Garland was born June 11, 1832, in Tipton County, Tennessee. His parents, Rufus K. Garland and Barbara Hill Garland, settled in Hempstead County, Arkansas, when he was an infant. Garland was educated at local schools in Hempstead County, and at St. Joseph's College, in Bardstown, Kentucky. He graduated from St. Joseph's in 1851 and was admitted to the bar in 1853. Garland's first practice was established in Washington, Arkansas. He eventually moved to Little Rock, Arkansas, where he earned a reputation as one of the best lawyers in the South. He married Sarah Virginia Sanders in Little Rock. She died early in their marriage, and Garland's mother ran his household for most of his life.

At the outbreak of the Civil War, Garland opposed the secession of Arkansas, but he eventually supported his state when the ordinance of secession was passed. He was elected to the Confederate provisional congress, in Montgomery, Alabama, and to the first and second Confederate congresses, in Richmond.
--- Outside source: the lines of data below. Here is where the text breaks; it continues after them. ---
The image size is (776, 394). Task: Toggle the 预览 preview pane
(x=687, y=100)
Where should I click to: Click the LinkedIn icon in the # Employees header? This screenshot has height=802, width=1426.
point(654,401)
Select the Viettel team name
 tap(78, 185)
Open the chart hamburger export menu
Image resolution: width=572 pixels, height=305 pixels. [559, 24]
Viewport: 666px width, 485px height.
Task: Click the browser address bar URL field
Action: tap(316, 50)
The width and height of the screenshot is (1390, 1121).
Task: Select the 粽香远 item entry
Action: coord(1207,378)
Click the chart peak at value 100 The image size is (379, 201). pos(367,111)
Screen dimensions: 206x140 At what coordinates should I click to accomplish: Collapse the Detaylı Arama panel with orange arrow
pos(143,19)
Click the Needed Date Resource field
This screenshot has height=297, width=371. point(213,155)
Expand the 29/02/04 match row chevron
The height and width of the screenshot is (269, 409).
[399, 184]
In an effort to unify the North and South after the war, President ANDREW JOHNSON granted a full pardon to Garland (and others) for wartime service to the Confederacy. The president's actions were not widely supported; Congress enacted a number of laws that continued to punish the pardoned Southerners for their wartime allegiances by restricting their ability to participate in their former businesses or professions. Two restrictions, enacted in 1865, required attorneys to swear a test (loyalty) oath affirming that they had not participated in the rebellion, as a condition for appearing before the U.S. Supreme Court, the district and circuit courts, and the Court of Claims (13 Stat. 424). Attorneys who could not take the oath were denied the right to appear before the high courts?and thereby prevented from practicing law.

Garland challenged the law in 1867. He argued that the law was unconstitutional, and that even if the law were constitutional, he would be released from compliance with its provisions by his presidential pardon. The Supreme Court found the law to be unconstitutional because it violated the president's power to pardon. "When a pardon is full," the majority opinion said, "it releases the punishment, and blots out of existence the guilt" (Ex parte Garland, 71 U.S. [4 Wall.] 333, 18 L. Ed. 366...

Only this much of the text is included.